The Interior Health Authority says there are more seniors living at home with dementia, rather than in care homes, than most people think. With sufficient supports, such as home visits by care workers, the health authority takes the stance that risks can be managed while meeting peoples’ desire to live at home for as long as possible. But a patient’s needs are constantly evolving as their dementia worsens and one can only imagine the challenges in keeping up with adequate supports.
It’s all complicated by the fact that some people with dementia refuse treatment because they don’t think they need it. Remove supportive and observant family members from the equation, and you're just asking for trouble. With all these factors at play, you have to wonder how many people are going under-cared for. It's a tough situation for anyone to manage, and putting seniors in care homes is just as complicated as keeping them out of them.
This past winter, my own grandmother, who has dementia, slipped out of her residential care home after breakfast.
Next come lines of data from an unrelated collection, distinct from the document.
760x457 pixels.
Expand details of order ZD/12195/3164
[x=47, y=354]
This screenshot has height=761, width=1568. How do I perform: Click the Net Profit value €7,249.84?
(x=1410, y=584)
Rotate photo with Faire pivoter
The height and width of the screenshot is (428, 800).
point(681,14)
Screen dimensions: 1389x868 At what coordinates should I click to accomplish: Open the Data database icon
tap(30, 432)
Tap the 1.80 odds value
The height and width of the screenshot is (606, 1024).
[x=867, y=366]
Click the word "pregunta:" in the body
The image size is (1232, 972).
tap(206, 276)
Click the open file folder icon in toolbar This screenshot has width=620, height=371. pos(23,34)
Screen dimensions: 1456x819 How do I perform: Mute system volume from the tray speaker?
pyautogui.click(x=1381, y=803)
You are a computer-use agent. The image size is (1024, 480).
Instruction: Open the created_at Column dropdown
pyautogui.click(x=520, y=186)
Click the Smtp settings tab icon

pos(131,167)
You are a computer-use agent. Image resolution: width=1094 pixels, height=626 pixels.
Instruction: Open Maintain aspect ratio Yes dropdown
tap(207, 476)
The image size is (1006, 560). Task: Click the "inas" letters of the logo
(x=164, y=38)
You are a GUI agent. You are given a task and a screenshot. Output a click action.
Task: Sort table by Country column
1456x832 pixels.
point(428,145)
She had no winter coat, no scarf or mittens. On instinct, she began walking in the direction of the apartment she used to share with her late husband. Fortunately, a quick-thinking police officer noticed my grandmother — later written up in the local paper as a ‘scantily clad’ wandering 88-year-old — and returned her to the care home.
I only wish someone had done the same for Barbara Derenowski; noticed something was wrong and helped her. If there’s one thing we can take from this tragedy, it’s to look out for our neighbours and for those people in our community that need a little extra support.